Consequently, the Company intends to request a meeting with the FDA to discuss the TRILOGY 1 data, and will seek their guidance about how to conduct the analysis of the TRILOGY 2 data prior to unblinding TRILOGY 2. The Company continues to remain blinded to the TRILOGY 2 data. Upon submission of the meeting request, which is expected to be sent to the FDA in calendar Q2, 2020, the FDA will have 75 days to review the findings and provide feedback and guidance.
Given the need to complete the audit and review of the TRILOGY 1 data, and obtain FDA feedback, the Company now anticipates the unblinding of the topline results for TRILOGY 2 sometime in calendar Q3 of 2020. Acasti will provide further guidance as to the timing of reporting TRILOGY 2 data based on progress of the audits and feedback from the FDA. Accordingly, key secondary and exploratory endpoints from both TRILOGY 1 and TRILOGY 2 studies, would now be expected as soon as possible after the unblinding of TRILOGY 2 results.

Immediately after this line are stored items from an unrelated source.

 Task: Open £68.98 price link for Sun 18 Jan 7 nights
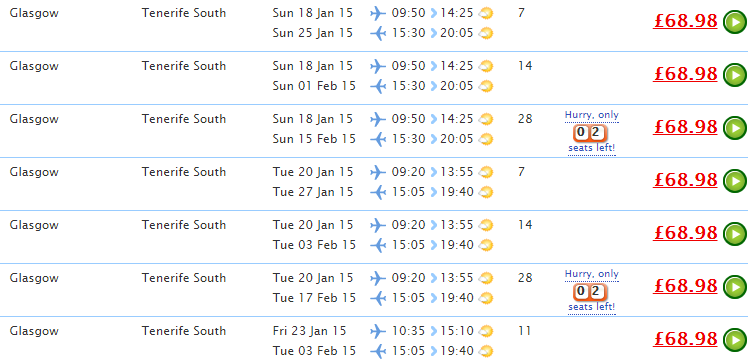tap(685, 21)
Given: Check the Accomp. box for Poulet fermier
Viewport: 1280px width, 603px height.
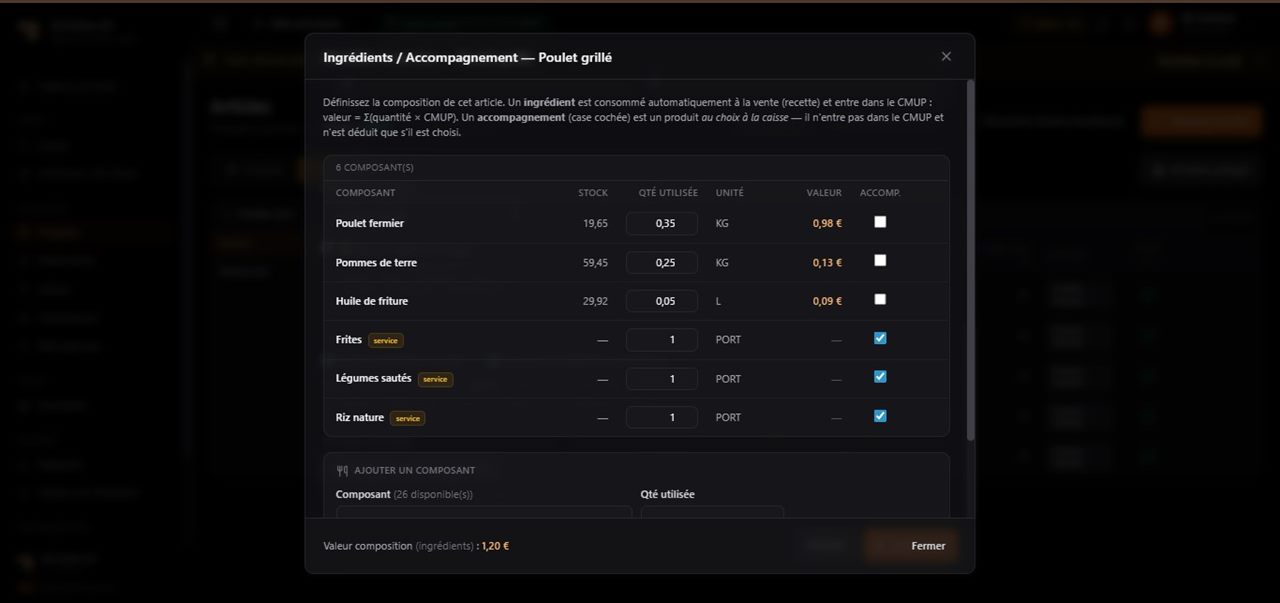Looking at the screenshot, I should tap(880, 222).
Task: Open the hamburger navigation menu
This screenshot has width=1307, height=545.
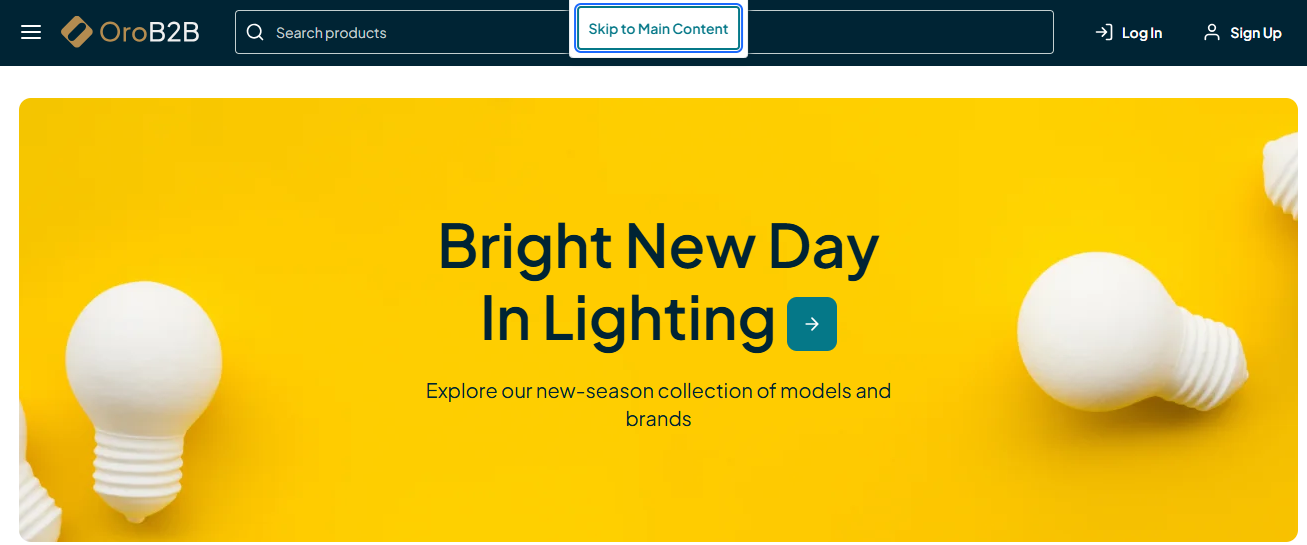Action: tap(31, 33)
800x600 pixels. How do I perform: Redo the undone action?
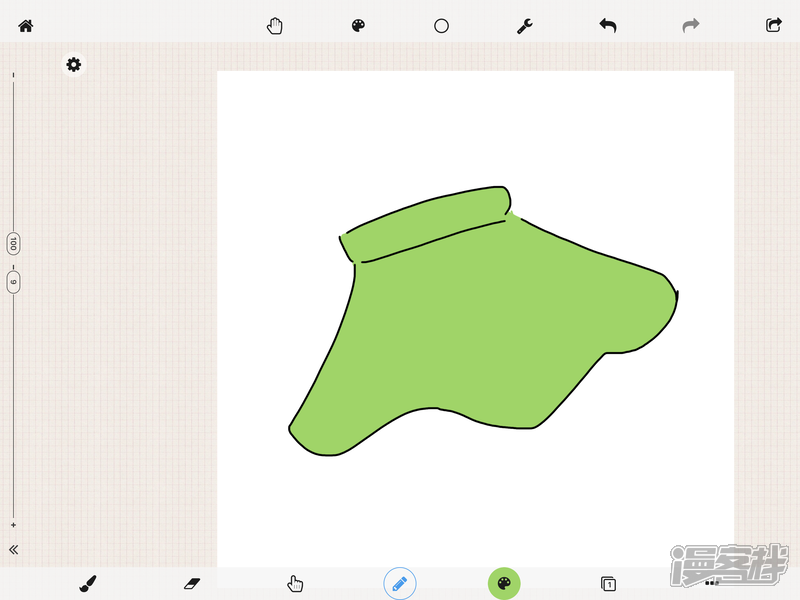coord(690,26)
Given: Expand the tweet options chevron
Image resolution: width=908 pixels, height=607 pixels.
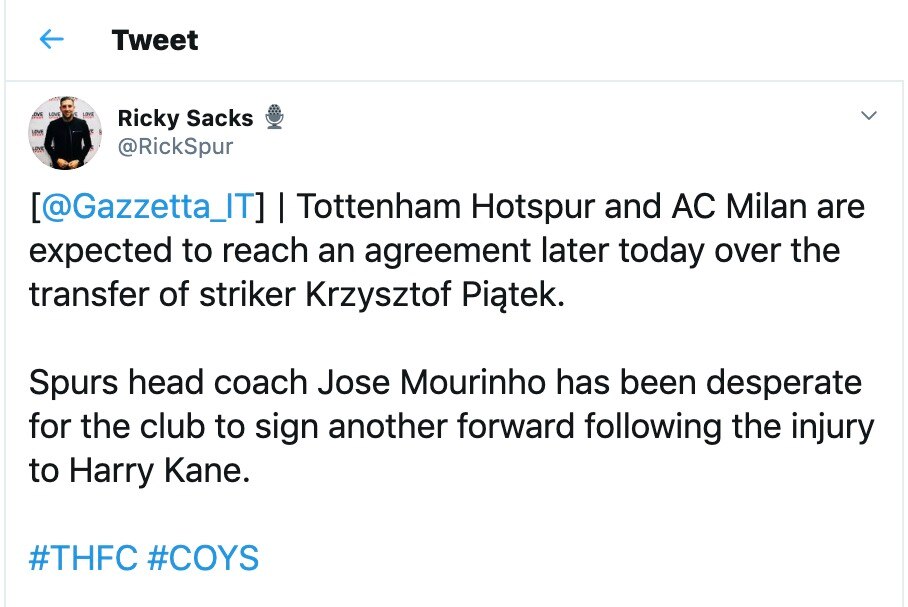Looking at the screenshot, I should (869, 116).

If the interpretation of the analyses produced as an outcome of the audits and post-hoc data review are supported by the FDA, and if TRILOGY 2 achieves statistical significance, Acasti believes it may still have a viable path forward to file an NDA for CaPre.

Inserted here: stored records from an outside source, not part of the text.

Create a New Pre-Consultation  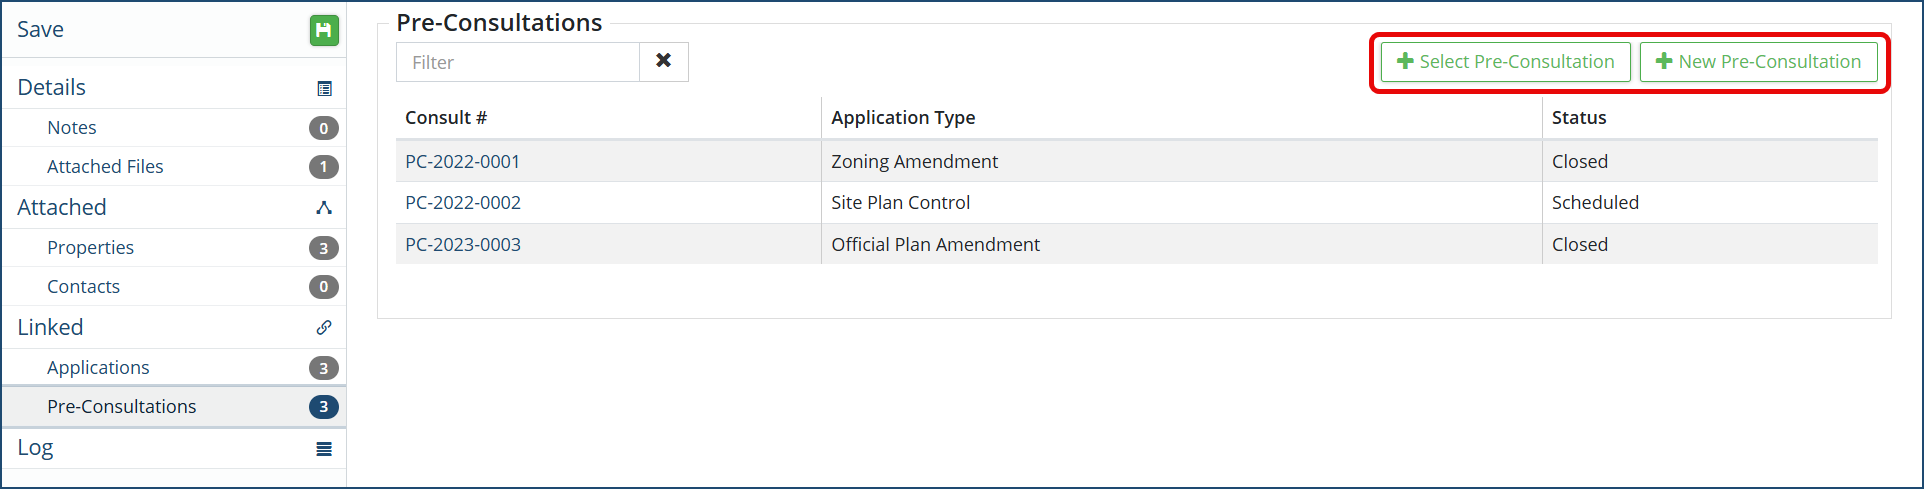(x=1758, y=62)
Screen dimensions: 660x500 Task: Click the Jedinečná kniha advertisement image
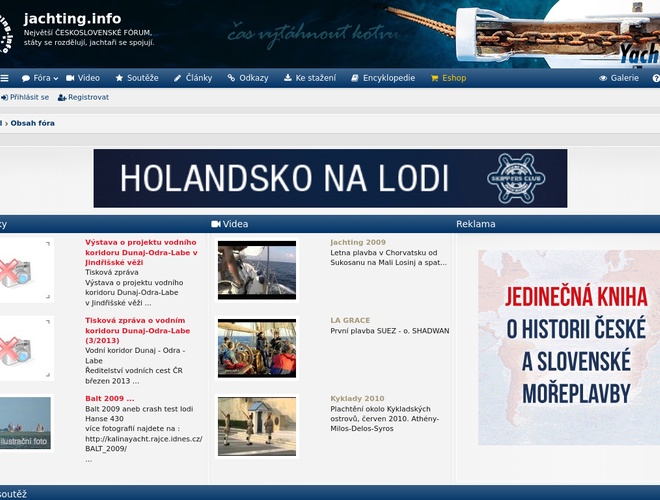coord(568,347)
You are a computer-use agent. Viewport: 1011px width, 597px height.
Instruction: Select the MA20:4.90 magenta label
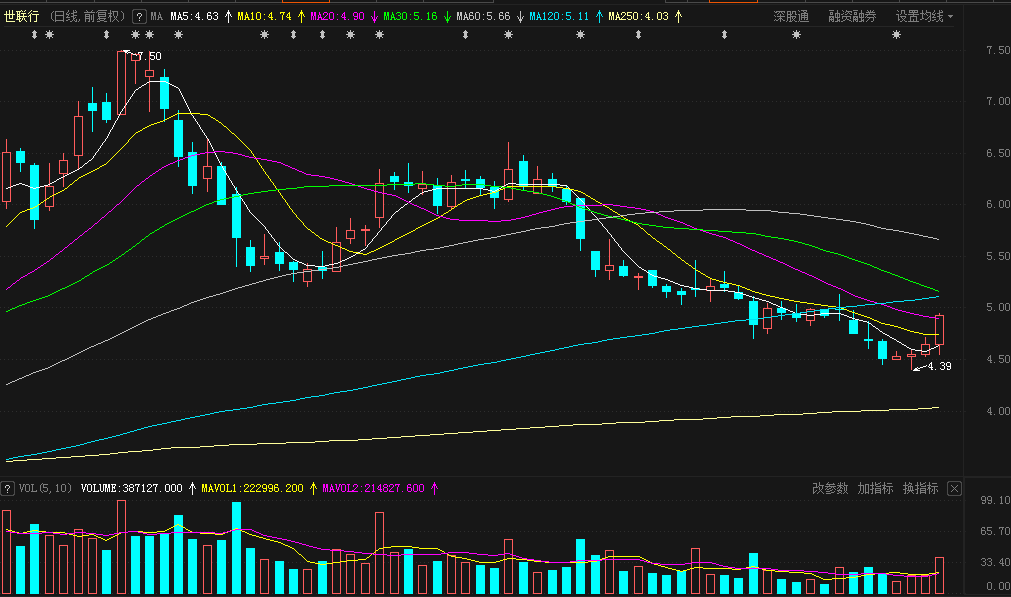click(x=337, y=17)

Jan D’Alvise, president and CEO of Acasti Pharma, stated, “Taking into account that the audit is still underway, that the data that we are evaluating is still preliminary, and that any findings will be subject to guidance from the FDA, we look forward to concluding the necessary work, which we hope will help us to better understand the unexpected TRILOGY 1 results. While we regret the additional delay in reporting TRILOGY 2 results, given our initial findings, we believe it is critical to conduct a thorough investigation and evaluation of the TRILOGY 1 results. Any learnings we can take from this investigation that may allow us to proactively adjust the SAP for TRILOGY 2, gives us a better chance of accurately reflecting the clinical value that we believe we still see in CaPre. Moreover, we have confirmed that there is established precedent for the FDA accepting post-hoc analyses of study results, assuming the analyses are transparent, well justified and well supported. We are moving as quickly as possible to gain a greater understanding of the TRILOGY 1 results, and will provide material updates as we learn more information. Furthermore, we project that our current cash position will now last through calendar 2020, giving us the necessary runway to complete our extended analysis of the TRILOGY program. We remain fully committed to our goal of gaining NDA approval for CaPre, and appreciate the tremendous support and patience of our shareholders.”